表2-3-4-7 平成23年度 化学物質大気環境調査結果 (単位:マイクログラム/立方メートル)
測定場所 ニッケル化合物 クロム及びその化合物
渋川市(半田周辺1) 0.0068マイクログラム/立方メートル 0.0090マイクログラム/立方メートル
渋川市(半田周辺2) 0.0025マイクログラム/立方メートル 0.0042マイクログラム/立方メートル
指針値 0.025マイクログラム/立方メートル(※注2)  

※注1 網掛けについては、測定場所付近に当該物質を多量に排出する発生源(工場)があります。
※注2 ニッケル化合物の指針値については、ニッケルとしての濃度を意味しています。

2 リスクコミュニケーションの推進

(1)リスクコミュニケーションとは

 現代社会においては、事業活動等に伴って様々なリスクが発生します。例えば、化学物質を使用する場合、その化学物質が環境中へ排出されることで生態系や私たちの健康に悪影響を与える可能性(リスク)がどうしても発生してしまいます。このようなリスクのことを特に「環境リスク」と言いますが、このリスクを地域全体で減らすためには、住民・事業者・行政が情報を共有し、取組を進めることが重要です。このように、様々な立場から意見交換を行い、意思疎通と相互理解を図りながら環境リスクを減らすための取組を「リスクコミュニケーション」と言います。

(2)群馬県の取組

 群馬県では、住民・事業者・行政が一体となって環境負荷を減らすこと等を目指して、リスクコミュニケーションを推進しています。
 県内事業者がリスクコミュニケーションを実施しやすい環境を造るため、平成23年度に「事業者のためのリスクコミュニケーションセミナー」を開催し、次のとおり2講演を行いました。

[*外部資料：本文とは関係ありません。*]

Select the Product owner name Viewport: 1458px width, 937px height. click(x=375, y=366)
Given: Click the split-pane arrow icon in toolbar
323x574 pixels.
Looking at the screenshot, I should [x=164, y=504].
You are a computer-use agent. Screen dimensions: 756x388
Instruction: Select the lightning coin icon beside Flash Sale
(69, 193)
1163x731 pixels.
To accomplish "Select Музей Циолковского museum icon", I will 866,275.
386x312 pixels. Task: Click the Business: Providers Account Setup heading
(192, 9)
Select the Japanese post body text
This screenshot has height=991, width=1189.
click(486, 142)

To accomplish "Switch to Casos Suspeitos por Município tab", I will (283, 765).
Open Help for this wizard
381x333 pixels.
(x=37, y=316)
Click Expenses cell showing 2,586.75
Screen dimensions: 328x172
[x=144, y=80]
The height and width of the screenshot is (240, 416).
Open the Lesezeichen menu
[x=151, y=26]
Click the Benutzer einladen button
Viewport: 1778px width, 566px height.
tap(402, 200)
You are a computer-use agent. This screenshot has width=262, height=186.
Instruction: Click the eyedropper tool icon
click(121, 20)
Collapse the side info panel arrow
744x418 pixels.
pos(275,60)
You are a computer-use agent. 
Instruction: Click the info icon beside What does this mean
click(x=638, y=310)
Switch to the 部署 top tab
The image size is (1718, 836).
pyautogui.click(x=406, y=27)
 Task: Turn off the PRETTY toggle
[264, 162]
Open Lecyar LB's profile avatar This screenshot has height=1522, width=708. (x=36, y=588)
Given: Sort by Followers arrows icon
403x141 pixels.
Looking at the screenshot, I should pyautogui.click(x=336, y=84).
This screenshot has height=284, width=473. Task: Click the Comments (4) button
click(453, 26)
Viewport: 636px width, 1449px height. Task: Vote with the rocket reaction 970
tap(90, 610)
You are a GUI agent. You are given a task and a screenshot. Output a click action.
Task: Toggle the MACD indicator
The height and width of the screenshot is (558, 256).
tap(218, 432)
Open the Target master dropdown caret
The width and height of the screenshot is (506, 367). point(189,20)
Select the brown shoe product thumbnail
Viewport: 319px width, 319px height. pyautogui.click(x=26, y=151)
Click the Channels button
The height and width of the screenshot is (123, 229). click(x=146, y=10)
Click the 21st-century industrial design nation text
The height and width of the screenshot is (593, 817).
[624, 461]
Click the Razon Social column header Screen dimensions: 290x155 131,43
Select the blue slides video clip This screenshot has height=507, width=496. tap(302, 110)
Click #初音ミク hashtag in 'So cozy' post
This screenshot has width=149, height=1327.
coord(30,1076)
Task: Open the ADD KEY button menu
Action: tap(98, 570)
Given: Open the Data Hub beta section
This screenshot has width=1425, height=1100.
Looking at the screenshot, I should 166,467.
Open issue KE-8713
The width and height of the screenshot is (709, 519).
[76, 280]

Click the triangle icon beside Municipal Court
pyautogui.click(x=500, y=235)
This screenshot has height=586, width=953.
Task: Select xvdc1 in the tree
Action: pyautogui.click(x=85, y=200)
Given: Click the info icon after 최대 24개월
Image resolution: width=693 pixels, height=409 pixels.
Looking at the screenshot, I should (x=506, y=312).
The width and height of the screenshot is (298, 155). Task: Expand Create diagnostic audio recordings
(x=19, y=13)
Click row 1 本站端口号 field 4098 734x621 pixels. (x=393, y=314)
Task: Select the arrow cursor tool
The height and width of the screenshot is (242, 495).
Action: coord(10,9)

  1. 県内事業場の環境推進担当者を講師として招き、その事業場が取り組んでいる環境保全活動を参加者に伝えることで、その普及・啓発を行いました。
  2. 高崎経済大学の飯島明宏准教授を講師として招き、リスク管理の重要性や、リスクコミュニケーションを始めるに当たっての基礎的な知識の解説などがなされました。

 このセミナーには、県内事業場等から55名の参加がありました。参加者に対し、リスクコミュニケーションに関するアンケート調査を行ったところ、回答者の9割以上がリスクコミュニケーションに前向きであることが判明しました。しかしながら、「実施するには障害がある」という回答が多く、特に知識・スキル不足を理由とした回答が多数を占め、興味や必要性はあるが、実施するにはハードルが高いという現状がありました。
 今回のアンケート結果を基に、今後、リスクコミュニケーションの実施を希望する事業者に対して、ハードルを下げるべく、必要なサポートをしていきたいと考えています。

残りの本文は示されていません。